There are certain words that will always make children giggle. Most of them start with the letter P and "pants" is one of them – the mere mention of which signals that you’re on to a winner. So Big Wooden Horse’s latest project—adapted from the award-winning picture book Aliens Love Underpants by Claire Freedman and Ben Cort—looks set to be a big hit with families. Between them, this team have adapted or co-produced some of the most popular children’s books for stage—The Tiger Who Came To Tea, We’re Going on a Bear Hunt and The Night Before Christmas—and this latest one looks like it could be just as big. 

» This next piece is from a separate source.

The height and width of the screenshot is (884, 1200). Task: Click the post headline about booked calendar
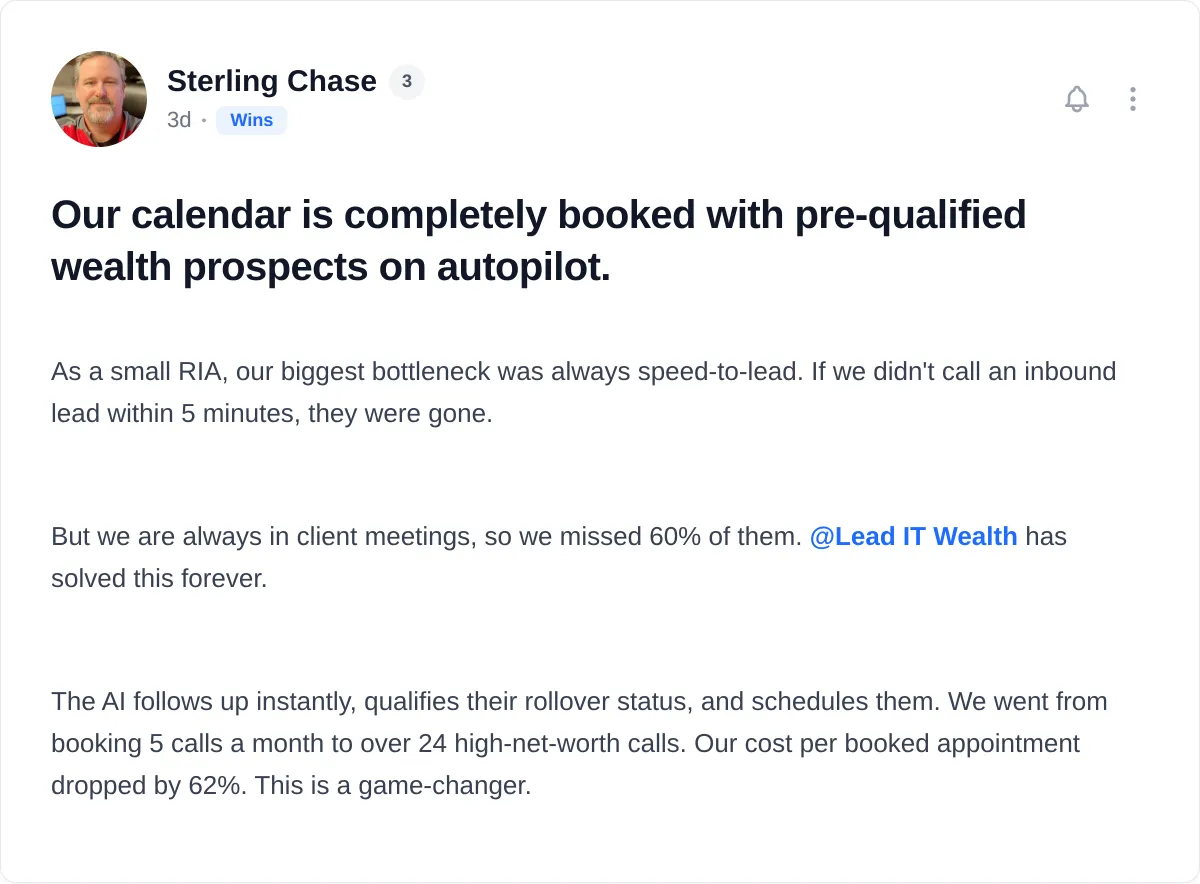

The picture book is well known for its sing-a-long rhyming text and bright bold illustrations of funny and friendly looking aliens. So, how do you turn a book like that into a one-hour show? “For theatre you do need a beginning, a middle and an end – you need a story to make it into a theatrical event. Our show is centered on a boy called Timmy who wants to be a spaceman. Timmy notices that pants keep disappearing and he thinks something funny must be going on. Eventually these aliens appear and when they suck up some pants in their tractor beam, Timmy also gets accidentally sucked into space. The aliens take him to their planet where Timmy solves a century-old alien mystery and they are so grateful that they make him Pant King.”

How the aliens are played on stage was important to Bampton-Smith, as they needed them to be familiar for the young audience and as bright, bold and bonkers as they are in the book. “The aliens are puppets but they are controlled by actors who are in full view of the audience.” This style of puppet was used most recognisably in the internationally acclaimed adult show ‘Avenue Q’. “Seeing the expressions of the actors as well as the puppets really adds to the performance and is very much part of the fun.”

Even if it’s younger children that love the original book, the show has been designed to appeal to children up to age eight now that it has more of a story. Bampton-Smith believes that “the older ones will follow the narrative and the younger ones will pick up on the visuals, the puppets and the effects. It's a real family show with something for all ages."